In his latest column, PDC Stats Analyst Christopher Kempf analyses the sport's most impressive and consistent scorers, and evaluates how their ratio of three-treble visits and trebleless visits impact their results.

The Big Hitters

So long as a player is hitting trebles, it doesn't matter how they are grouped within visits.

Just as a player who suffers through a large number of trebleless visits could be redeemed by hitting lots of 140s and 180s in his other scoring visits, racking up the maxima can represent a futile scoring effort if the remaining visits result in many scores of 60 and 100. 

But in practice, a player's ability to group darts tightly enough to max out their score, and to switch effectively enough to avoid scoring 57 and 58, is correlated broadly with overall accuracy on trebles. 

Darts fans are now accustomed to seeing statistics regarding players' trebleless visits and 180s, but what about the relationship between the two? 

Neither statistic alone tells the whole story of a player's scoring effectiveness.
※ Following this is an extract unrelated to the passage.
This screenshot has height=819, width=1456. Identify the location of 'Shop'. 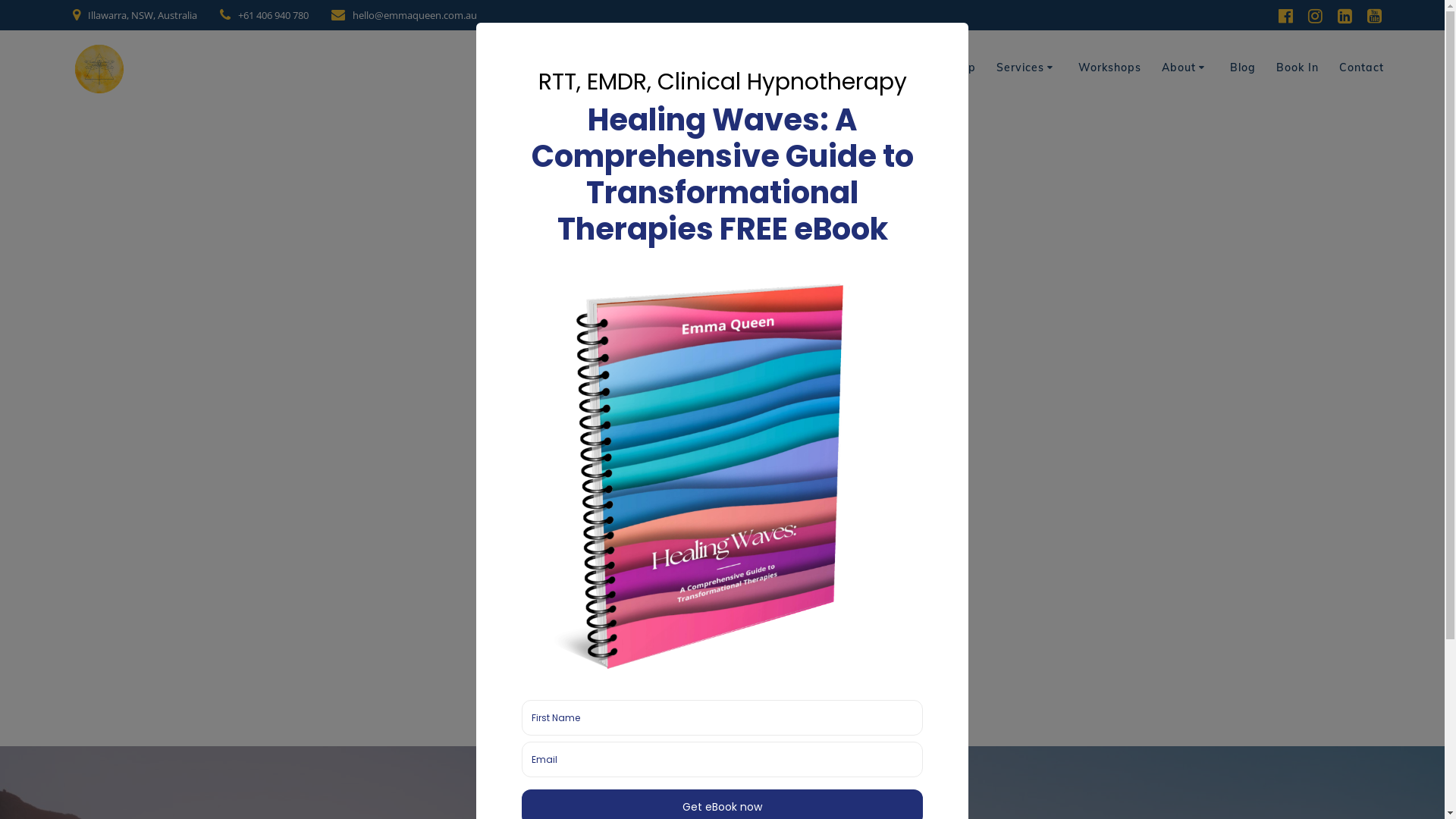
(960, 68).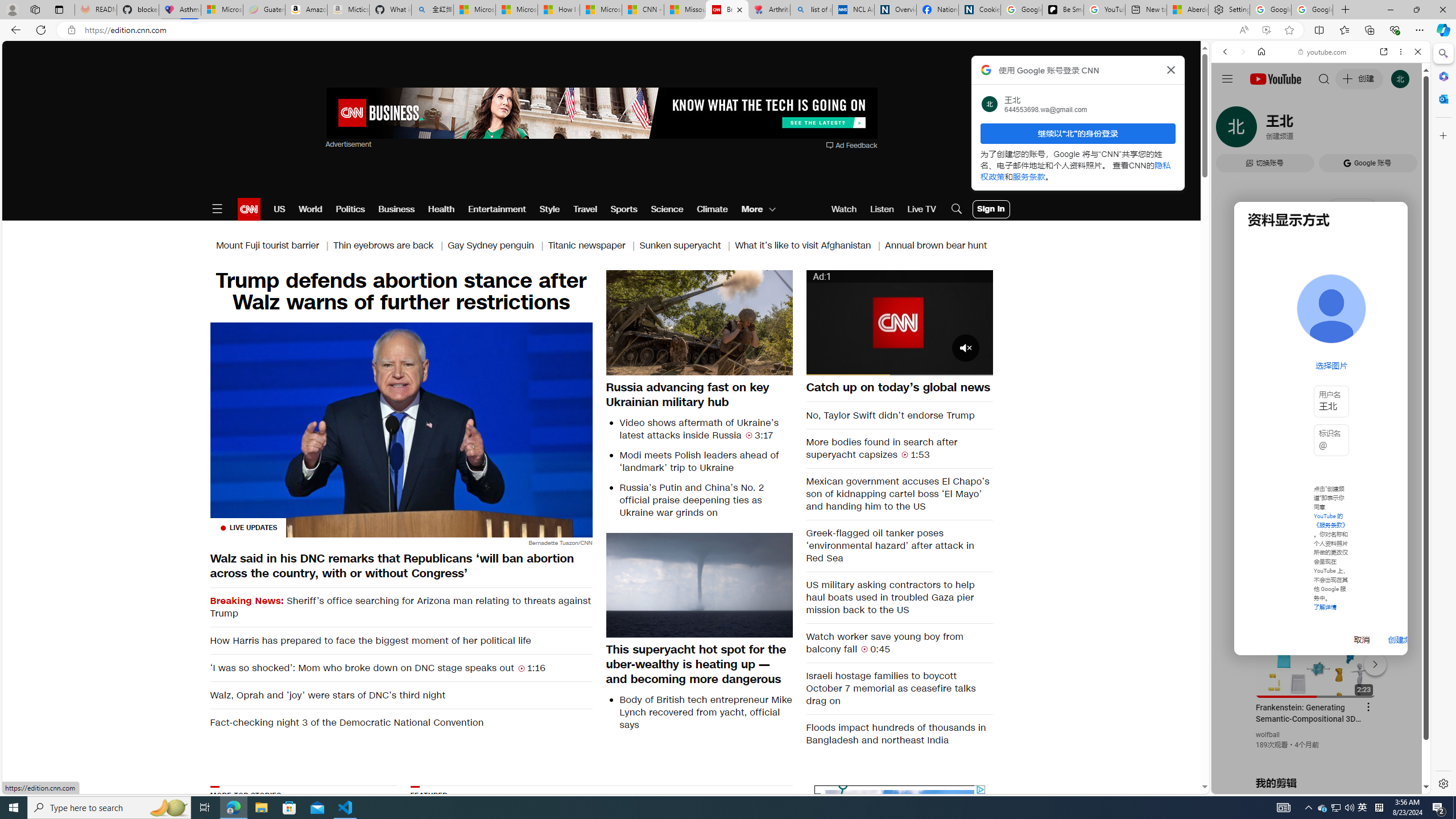 Image resolution: width=1456 pixels, height=819 pixels. What do you see at coordinates (976, 366) in the screenshot?
I see `'Fullscreen'` at bounding box center [976, 366].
Consider players at two different extremes of the distribution with similar maximum rates: Joshua Richardson (0.238 three-treble visits per leg) and Krzysztof Ratajski (0.241). 
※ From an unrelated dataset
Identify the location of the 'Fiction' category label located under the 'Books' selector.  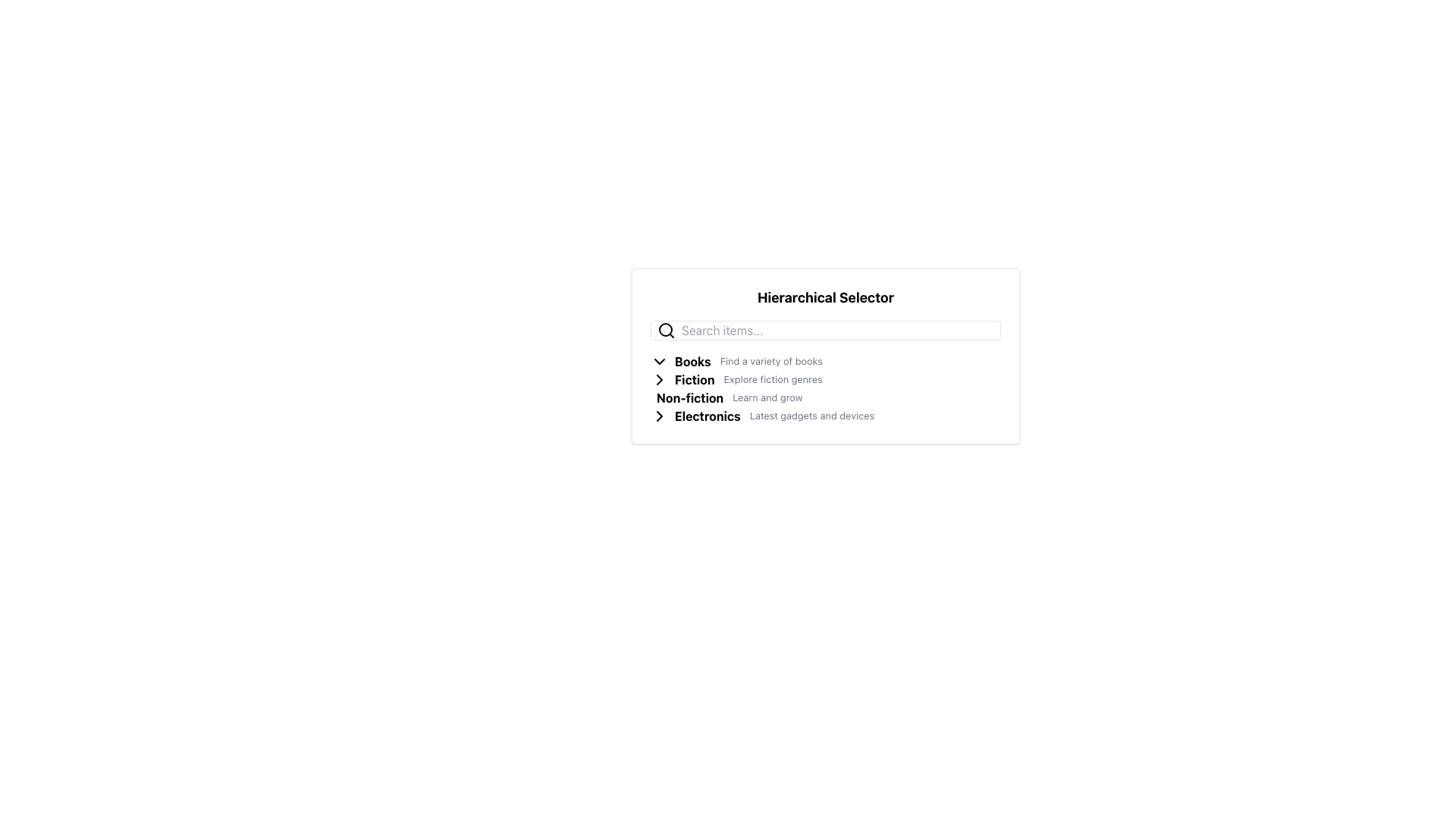
(694, 379).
Ratajski is far more likely than most darts players to attempt and hit 'alternative maximum' scores of 171, 174 and 177.

This is because he less frequently takes advantage of the benefits of three darts tightly grouped within the same target, therefore he cannot match the three-treble output of darts' 180 elite. 

However, Ratajski is extremely disciplined when he doesn't have a big score; he is one of only six Tour Card Holders in 2025 who has averaged less than one trebleless visit per leg. 

Richardson, despite throwing maxima at almost the same rate as a repeat ProTour title winner, has twice as many trebleless visits relative to his three-treble frequency. 

Yet even though Ratajski's ratio is far more favourable than Richardson's, both players remain far behind the treble-shooting effectiveness of the PDC's reigning elite.

Every 2025 Premier League participant has one of the PDC's 15 highest ratios of three-treble to no-treble visits, but only Littler makes the top five.

Littler lands 0.53 maxima (almost always 180s) for every trebleless visit, making him the only player in the PDC with fewer than two visits of 60 (and similar) on average for every big score. 

Though he has played 200 more legs in 2025 than Kevin Doets, he has fewer trebleless visits than a recent alumni of the Development Tour, and though he has played 1.6 times as many legs as another player close to him in age - Sebastian Bialecki - he has almost 5 times as many 180s to his credit. 

The gap between Littler's ratio and the second place player is wider than the gap separating 2nd place from 12th. 

Even if Littler was very inaccurate on his checkouts, he would be hitting trebles so often as to earn enough extra double attempts to win most legs anyway; but he is not, and the darts world is struggling to adapt to his talent.

In his 118 average tour-de-force in last week's Premier League, Luke Humphries had 18 successive visits of three treble attempts in which at least one dart found its target. 

The average PDC Pro Tour player would expect to have 7 trebleless visits in that span, but Humphries leads the way for professional darts players in his ability to avoid scores of 60, 41, 45, etc., having had only 616 such in 659 legs. 

Only one scoring visit of 26 has blemished Humphries' record this year; even the mighty Littler has six. 

Though Humphries might be more ruthless and consistent than any other player in this respect, he lags well behind Littler (and others) in output of trebles.

No player could possibly throw few enough trebleless visits to compensate for that deficit created by the best 180 hitter yet seen in professional darts.

Apart from Littler, who in 2025 is accomplishing the extraordinary feat of leaving a finish after nine darts thrown in the majority of his legs, only one other player - Josh Rock - comes close. 

Were it not for this teenaged usurper, the darts world would be marvelling at Rock's output of 0.484 three-treble visits per leg, and his ratio of 0.44 maxima per trebleless visit. 

These figures leave him on an average score of 172 after nine darts, more than 15 points closer to checkout than any other player from the island of Ireland.

Luke Littler is winning nearly 80% of his matches in 2025 because no one hits trebles more consistently in groups of three, and almost nobody has a scoring visit less often without a treble. 

This results in the fact that in most matches he plays, Littler scores heavily enough to earn for himself at least one additional double per leg than his opponent. 

And as those opponents know, it's no great point of pride to have hit 100% of one's doubles if the denominator of that doubles fraction is 1.